Der Sachverständigenrat zur Beurteilung der gesamtwirtschaftlichen Entwicklung, kurz die „Fünf Wirtschaftsweisen“ genannt, sagt dazu: „Die anhaltende Wachstumsschwäche legt nahe, dass die deutsche Wirtschaft von konjunkturellen wie auch von strukturellen Problemen ausgebremst wird.“ Die Weisen hatten für dieses Jahr noch ein leichtes Wachstum prognostiziert. Mit entsprechender Vorsicht ist also die Aussage zu nehmen, dass im Jahr 2025 eine Steigerung um 0,9 Prozent möglich sei.
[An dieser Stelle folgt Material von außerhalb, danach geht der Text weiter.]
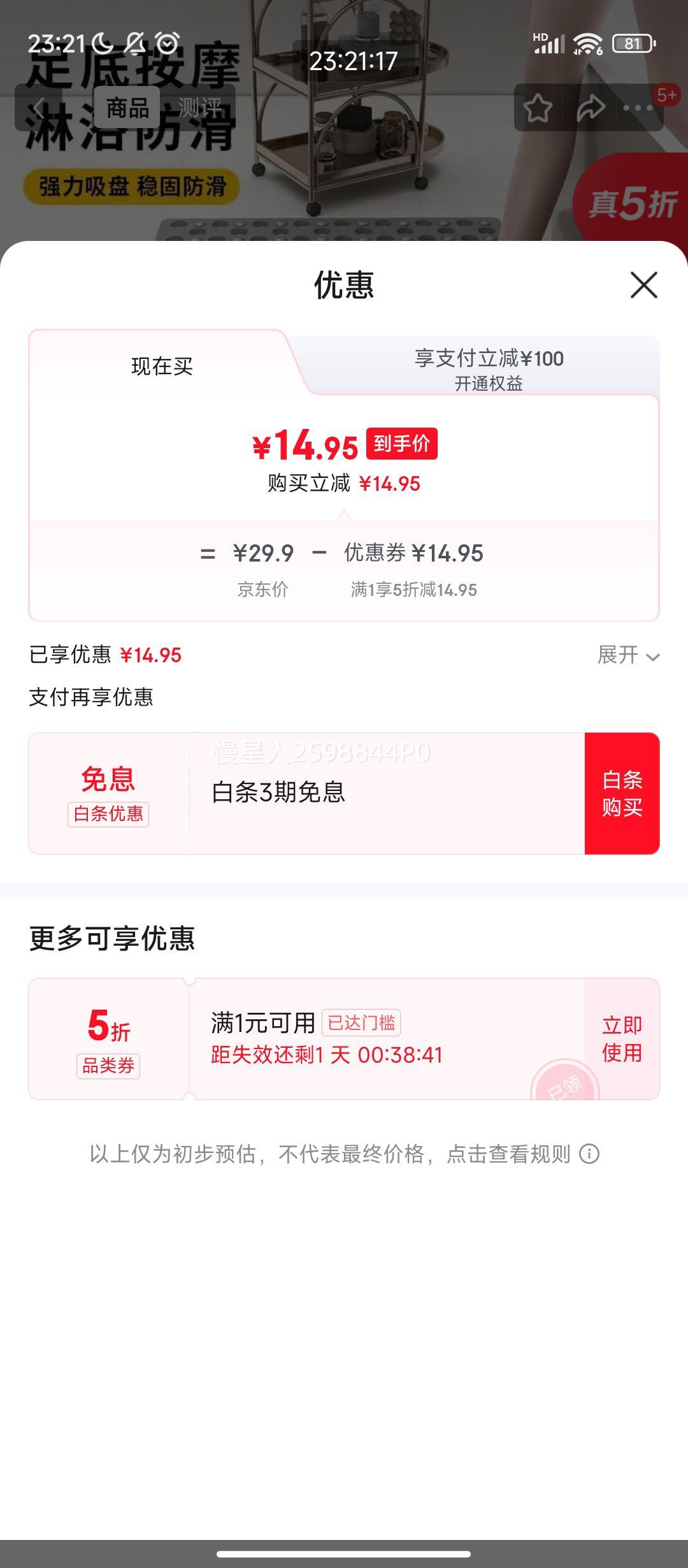688x1568 pixels.
Task: Switch to the 享支付立减¥100 tab
Action: click(x=487, y=358)
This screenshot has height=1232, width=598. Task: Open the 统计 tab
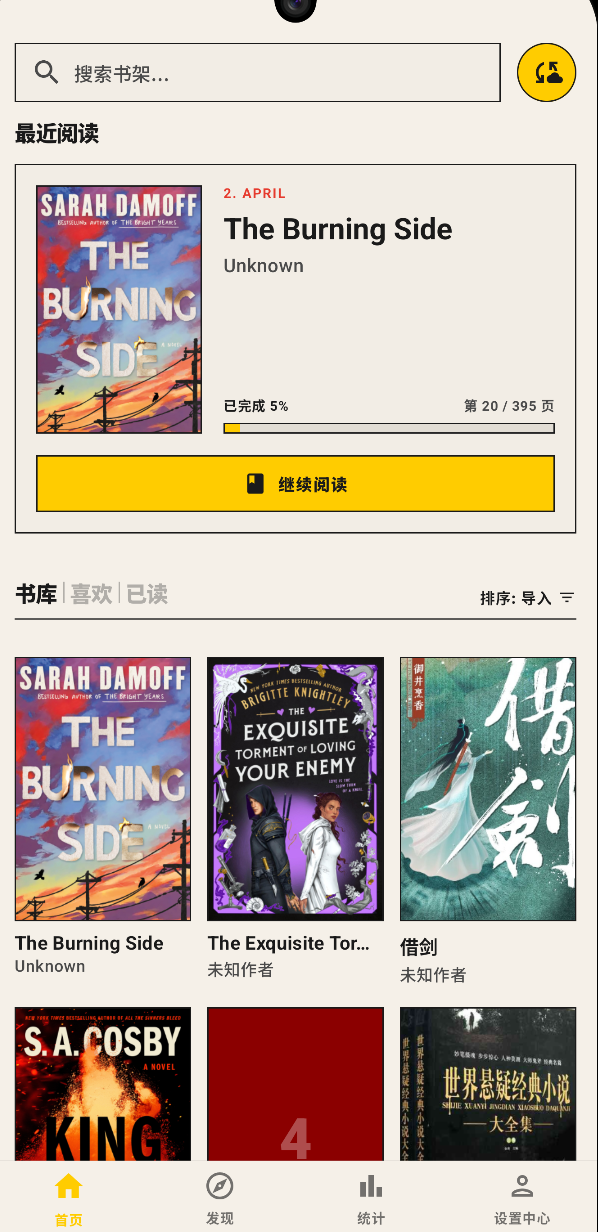[x=371, y=1198]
Es handelt sich bei der aktuellen Misere um ein Problem, das für Deutschland immer schon bestimmend war. Es ist kein Erkenntnisproblem, sondern ein Umsetzungsproblem, das die aktuelle Lage bestimmt. Der Dichter Friedrich Hölderlin hat es schon vor über 200 Jahren beschrieben: „Denn, ihr Deutschen, auch ihr seid tatenarm und gedankenvoll.“ Der SVR-Vorsitzende Schnitzer sagt es weniger poetisch: „In Deutschland gab es in den vergangenen Jahren und Jahrzehnten Versäumnisse in der Politik und in der Wirtschaft.“ Die Verkehrsinfrastruktur, die Verteidigung und die Schulbildung, Gebiete deren Nutzen erst in der Zukunft fruchtbar wird, bedürfen dringend eines Anstoßes. Der Kanzler, der für die Regierung das Gutachten in Empfang nahm, sprach davon, wie wichtig jetzt Wachstumsinitiativen seien. Das ist bekannt, möchte man sagen.